Get ready, smartphone users - the days of flat-rate, all-you-can-eat data are ending.
That's a bad thing for you, because it will cost you more money, if not now, then in the future. It's also a bad thing for society as a whole, because the unlimited data plans have helped spur Internet adoption and innovation.
It's even bad for the wireless companies themselves, because by stifling innovation they could well chill consumer demand for their services.
Last week, in a long-expected move, Verizon stopped offering its unlimited data plan to new customers. Instead, the company is now offering plans that are priced according to how much data subscribers use. Verizon's move follows a similar one by AT&T last summer.
Assuming that AT&T's proposed acquisition of T-Mobile goes through, it and Verizon will control 80 percent of the national wireless market, which means that the vast majority of smartphone customers will be subject to these limits.
The ostensible rationale for eliminating flat-rate plans is skyrocketing data usage by smartphone customers. AT&T in particular has seen its network bogged down in places by all the iPhones and other smartphones using it to surf the Web, check email and get driving directions. In response, the carriers are spending billions of dollars to increase the capacity of their networks and make them speedier.
Both companies have defended the caps by saying that the vast majority of their customers won't be affected. They have portrayed the moves as customer friendly, because they allow customers to pay for data according to how much they use. Moving to a tiered system allows them to charge more money to those customers who are using their networks the most.

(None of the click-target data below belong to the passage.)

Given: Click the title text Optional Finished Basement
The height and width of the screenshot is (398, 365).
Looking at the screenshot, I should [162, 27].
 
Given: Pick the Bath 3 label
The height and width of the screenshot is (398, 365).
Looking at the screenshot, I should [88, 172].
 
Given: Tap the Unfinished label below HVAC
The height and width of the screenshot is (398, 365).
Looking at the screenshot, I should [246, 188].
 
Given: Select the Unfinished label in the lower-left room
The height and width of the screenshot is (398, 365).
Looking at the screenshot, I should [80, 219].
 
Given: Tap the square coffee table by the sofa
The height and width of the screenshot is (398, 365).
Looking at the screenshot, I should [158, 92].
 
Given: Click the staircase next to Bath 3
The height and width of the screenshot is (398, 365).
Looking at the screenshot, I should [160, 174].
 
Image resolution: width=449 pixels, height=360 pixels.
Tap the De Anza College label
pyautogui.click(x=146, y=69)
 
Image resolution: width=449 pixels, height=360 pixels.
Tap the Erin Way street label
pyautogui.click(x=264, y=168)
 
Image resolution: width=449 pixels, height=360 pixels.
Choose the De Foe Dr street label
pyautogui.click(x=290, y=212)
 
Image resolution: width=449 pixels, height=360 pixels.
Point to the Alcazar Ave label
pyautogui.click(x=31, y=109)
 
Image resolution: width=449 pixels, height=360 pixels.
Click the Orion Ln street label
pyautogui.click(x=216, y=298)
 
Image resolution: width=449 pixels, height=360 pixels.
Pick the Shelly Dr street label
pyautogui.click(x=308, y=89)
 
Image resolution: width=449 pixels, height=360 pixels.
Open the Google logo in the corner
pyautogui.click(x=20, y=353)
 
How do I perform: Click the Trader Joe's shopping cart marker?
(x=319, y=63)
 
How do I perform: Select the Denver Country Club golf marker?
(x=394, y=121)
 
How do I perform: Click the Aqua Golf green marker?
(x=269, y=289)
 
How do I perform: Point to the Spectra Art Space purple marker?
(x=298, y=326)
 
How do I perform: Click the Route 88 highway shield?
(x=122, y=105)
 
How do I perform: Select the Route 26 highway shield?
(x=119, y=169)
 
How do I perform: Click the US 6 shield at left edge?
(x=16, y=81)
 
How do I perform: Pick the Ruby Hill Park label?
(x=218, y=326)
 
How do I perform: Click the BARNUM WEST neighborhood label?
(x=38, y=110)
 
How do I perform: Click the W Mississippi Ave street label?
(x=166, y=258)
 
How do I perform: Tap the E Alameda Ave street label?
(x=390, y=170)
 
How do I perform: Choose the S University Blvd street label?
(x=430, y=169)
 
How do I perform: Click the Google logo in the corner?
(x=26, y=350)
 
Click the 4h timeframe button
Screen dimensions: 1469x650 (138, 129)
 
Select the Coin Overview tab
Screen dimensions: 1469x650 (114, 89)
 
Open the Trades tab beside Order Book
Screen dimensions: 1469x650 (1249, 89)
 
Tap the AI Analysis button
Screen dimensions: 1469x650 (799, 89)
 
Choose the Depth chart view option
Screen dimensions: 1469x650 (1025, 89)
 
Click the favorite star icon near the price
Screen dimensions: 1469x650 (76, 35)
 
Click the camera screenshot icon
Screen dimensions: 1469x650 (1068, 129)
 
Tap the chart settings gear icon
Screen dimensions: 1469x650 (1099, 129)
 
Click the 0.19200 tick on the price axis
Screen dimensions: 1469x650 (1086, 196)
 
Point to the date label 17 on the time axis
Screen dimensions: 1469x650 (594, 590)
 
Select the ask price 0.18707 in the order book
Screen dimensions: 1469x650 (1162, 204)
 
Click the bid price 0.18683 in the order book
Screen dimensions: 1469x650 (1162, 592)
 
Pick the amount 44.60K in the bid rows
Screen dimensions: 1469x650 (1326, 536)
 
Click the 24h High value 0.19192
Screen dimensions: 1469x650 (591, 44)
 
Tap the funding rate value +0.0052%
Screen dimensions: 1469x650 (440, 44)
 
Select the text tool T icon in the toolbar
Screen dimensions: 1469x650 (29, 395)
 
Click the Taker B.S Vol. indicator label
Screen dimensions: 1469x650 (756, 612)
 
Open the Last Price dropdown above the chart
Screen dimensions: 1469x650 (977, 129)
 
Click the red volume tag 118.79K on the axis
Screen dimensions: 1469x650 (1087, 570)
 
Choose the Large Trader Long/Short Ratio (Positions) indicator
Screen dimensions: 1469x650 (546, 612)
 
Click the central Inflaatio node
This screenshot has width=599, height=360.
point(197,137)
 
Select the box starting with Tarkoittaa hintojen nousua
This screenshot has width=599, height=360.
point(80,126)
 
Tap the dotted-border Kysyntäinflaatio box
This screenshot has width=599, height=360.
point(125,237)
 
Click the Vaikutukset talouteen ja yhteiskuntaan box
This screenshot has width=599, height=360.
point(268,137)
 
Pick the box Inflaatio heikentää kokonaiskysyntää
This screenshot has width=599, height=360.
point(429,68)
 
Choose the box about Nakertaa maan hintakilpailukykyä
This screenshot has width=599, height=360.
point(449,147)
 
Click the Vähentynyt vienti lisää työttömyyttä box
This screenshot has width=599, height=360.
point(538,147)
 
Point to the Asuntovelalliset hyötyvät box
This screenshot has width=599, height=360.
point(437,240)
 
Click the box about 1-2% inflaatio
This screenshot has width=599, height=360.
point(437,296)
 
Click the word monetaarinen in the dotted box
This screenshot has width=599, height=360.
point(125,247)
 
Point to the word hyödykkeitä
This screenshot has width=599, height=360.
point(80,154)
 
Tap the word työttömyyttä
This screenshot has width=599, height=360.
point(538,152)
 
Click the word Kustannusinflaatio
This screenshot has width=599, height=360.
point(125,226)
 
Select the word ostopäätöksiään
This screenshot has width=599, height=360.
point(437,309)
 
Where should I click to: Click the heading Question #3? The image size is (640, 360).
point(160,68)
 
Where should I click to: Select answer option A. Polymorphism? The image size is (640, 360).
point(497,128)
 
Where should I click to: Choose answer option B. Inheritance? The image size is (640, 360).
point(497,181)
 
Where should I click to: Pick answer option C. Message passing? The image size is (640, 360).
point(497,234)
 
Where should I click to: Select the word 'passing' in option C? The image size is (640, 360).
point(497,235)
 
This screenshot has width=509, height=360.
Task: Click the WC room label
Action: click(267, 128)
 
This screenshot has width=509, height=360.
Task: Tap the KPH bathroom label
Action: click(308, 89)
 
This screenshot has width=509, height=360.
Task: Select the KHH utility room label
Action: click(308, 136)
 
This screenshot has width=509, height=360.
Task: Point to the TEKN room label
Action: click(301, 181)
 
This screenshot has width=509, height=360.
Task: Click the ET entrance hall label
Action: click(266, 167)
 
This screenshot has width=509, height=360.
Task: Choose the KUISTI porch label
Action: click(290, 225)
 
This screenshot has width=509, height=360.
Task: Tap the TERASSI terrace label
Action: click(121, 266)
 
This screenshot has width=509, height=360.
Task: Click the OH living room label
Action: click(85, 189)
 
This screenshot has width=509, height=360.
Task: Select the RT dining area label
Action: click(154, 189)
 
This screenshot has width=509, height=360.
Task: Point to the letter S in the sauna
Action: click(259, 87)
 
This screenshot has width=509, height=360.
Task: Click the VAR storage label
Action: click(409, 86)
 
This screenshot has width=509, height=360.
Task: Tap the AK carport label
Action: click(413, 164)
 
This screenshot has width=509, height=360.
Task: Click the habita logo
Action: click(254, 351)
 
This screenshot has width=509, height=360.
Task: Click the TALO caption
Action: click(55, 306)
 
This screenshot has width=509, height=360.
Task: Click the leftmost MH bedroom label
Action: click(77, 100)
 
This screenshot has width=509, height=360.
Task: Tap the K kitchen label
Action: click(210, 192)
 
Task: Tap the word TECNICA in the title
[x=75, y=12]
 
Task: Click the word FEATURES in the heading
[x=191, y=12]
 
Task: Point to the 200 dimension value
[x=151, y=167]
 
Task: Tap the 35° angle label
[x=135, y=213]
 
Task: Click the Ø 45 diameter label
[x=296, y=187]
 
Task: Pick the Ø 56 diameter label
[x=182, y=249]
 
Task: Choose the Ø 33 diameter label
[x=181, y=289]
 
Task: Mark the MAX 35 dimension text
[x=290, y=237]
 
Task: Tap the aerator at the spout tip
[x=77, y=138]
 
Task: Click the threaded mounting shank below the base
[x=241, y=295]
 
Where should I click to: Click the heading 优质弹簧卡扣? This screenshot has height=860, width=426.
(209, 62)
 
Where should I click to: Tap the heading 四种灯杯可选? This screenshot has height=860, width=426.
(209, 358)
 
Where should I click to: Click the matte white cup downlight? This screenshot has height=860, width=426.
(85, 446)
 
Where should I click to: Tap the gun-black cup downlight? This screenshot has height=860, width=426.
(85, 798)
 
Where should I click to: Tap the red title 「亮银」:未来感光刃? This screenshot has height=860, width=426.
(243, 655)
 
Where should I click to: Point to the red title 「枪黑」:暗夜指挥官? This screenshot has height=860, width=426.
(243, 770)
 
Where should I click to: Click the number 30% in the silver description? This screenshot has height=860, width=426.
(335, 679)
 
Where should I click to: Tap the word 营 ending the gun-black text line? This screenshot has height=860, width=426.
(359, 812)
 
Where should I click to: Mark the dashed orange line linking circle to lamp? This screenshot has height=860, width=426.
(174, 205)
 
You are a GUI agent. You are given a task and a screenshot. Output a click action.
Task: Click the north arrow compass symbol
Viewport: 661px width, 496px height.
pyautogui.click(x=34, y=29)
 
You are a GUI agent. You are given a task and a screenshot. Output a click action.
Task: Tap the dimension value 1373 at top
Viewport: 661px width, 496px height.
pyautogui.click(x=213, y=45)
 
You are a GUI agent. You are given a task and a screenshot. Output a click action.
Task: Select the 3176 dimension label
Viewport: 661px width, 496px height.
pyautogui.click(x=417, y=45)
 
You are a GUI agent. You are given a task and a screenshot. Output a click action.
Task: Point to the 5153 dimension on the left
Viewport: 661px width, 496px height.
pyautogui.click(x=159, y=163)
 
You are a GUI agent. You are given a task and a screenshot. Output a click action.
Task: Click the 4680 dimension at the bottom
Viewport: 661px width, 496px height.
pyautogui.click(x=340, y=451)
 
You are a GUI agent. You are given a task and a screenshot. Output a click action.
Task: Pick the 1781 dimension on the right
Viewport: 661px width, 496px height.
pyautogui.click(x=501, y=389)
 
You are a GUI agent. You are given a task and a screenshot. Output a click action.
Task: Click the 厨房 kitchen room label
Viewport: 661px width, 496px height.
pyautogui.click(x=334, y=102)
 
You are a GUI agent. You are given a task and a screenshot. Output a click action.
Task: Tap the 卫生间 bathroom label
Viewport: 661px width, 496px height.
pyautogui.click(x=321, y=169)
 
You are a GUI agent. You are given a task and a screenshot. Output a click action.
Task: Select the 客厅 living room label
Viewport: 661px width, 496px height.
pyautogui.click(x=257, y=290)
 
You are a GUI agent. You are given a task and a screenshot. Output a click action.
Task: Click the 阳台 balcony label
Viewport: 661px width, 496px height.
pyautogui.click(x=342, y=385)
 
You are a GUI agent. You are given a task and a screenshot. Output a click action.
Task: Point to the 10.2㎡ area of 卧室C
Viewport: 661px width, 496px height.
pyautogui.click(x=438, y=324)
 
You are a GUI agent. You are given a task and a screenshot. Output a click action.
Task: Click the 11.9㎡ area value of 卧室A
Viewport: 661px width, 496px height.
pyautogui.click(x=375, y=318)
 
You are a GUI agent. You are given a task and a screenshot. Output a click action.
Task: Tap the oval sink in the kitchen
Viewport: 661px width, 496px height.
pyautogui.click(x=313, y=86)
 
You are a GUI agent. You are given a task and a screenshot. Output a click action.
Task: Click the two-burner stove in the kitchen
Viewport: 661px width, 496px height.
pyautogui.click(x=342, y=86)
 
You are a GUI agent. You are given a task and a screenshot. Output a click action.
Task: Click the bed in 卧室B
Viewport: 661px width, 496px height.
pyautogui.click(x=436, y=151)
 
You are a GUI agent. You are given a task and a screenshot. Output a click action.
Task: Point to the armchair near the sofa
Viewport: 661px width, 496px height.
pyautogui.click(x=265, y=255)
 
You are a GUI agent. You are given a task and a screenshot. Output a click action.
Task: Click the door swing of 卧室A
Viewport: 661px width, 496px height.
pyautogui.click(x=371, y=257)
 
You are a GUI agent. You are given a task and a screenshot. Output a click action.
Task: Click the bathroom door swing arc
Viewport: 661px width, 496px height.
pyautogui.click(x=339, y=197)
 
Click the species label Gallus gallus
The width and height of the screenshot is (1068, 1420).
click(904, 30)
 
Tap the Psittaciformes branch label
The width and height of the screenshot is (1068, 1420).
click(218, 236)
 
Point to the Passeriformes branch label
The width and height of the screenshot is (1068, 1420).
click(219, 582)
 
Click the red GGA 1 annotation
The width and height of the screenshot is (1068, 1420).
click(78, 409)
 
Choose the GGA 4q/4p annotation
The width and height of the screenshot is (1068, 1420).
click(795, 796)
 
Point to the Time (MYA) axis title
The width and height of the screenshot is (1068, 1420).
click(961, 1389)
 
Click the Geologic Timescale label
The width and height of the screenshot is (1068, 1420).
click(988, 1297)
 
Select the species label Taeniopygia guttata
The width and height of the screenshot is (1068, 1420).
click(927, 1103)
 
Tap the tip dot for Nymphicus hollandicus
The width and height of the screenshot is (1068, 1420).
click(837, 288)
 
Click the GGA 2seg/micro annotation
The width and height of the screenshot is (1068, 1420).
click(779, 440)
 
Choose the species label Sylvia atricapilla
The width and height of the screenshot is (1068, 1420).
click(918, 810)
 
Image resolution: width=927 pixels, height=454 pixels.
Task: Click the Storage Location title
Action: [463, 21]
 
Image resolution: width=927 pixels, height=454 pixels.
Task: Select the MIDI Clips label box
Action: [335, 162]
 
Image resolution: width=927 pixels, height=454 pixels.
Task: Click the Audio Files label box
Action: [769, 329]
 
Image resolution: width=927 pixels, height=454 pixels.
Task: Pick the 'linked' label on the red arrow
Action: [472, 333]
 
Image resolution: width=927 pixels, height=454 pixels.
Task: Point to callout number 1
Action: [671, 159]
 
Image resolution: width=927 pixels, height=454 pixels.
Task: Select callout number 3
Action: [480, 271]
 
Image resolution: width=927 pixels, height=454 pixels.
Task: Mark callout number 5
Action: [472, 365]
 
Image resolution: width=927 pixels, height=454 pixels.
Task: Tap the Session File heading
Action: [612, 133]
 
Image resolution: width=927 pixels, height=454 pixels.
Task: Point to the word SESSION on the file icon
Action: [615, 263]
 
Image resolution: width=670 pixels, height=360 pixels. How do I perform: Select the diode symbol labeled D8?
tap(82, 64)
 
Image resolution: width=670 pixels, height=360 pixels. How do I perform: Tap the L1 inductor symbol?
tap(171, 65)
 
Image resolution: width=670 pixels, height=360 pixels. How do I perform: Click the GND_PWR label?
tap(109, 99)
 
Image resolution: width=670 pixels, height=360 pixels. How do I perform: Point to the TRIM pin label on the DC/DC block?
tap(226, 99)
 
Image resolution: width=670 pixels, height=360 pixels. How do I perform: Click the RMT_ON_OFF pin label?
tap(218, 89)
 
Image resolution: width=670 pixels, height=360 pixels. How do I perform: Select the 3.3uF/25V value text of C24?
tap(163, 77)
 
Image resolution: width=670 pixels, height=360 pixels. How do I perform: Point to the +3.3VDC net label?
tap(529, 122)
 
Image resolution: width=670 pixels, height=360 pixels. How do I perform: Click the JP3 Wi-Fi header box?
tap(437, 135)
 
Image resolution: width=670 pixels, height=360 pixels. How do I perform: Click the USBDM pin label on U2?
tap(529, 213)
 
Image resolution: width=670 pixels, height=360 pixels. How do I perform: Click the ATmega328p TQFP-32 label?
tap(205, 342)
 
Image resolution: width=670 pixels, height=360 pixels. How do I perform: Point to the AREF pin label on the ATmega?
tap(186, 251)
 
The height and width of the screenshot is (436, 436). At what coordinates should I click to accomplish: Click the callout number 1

You probably don't have to be told this, but when a company tries to portray a new pricing plan as fair and customer-friendly, you should hold on to your wallet.
For its part, AT&T could argue that it was giving customers a price break: The monthly charge for its two primary tiered rate plans was lower than its unlimited one. Of course, if they go over the new caps, they'll end up paying a lot more than before. Verizon couldn't even make that case: Its new tiered plans start at the same rate as the old unlimited plan - and go much higher.
The number of people affected by the caps is likely to grow markedly over time. Today's heavy data users are doing things that many of us will want to do with our phones in the near future, like watching movies and TV shows or connecting other devices to the Internet.
Or at least we would want to, if we didn't have to worry about running into a bandwidth cap.
The move away from unlimited plans is like a step back in time. In the early days of the Internet and online services, providers such as AOL charged customers on a per-minute basis. Because of that, you always had to be aware of how much time you were online - and limit your activities accordingly.
When AOL, then the largest Internet service provider, went to a flat-rate monthly plan for unlimited access to its service in the mid-1990s, the Internet went from a network for geeks to a mainstream medium. When wired broadband providers later followed suit, offering relatively low-cost, unlimited data plans, broadband adoption likewise took off.
Unlimited data plans also spurred innovation. YouTube, Netflix, online game services like Steam or OnLive, and even social networks like Facebook would never have become popular or profitable - and maybe not even viable - if consumers had had to constantly monitor how much data they were using. Unlimited data plans have helped foster similar innovations in smartphone applications.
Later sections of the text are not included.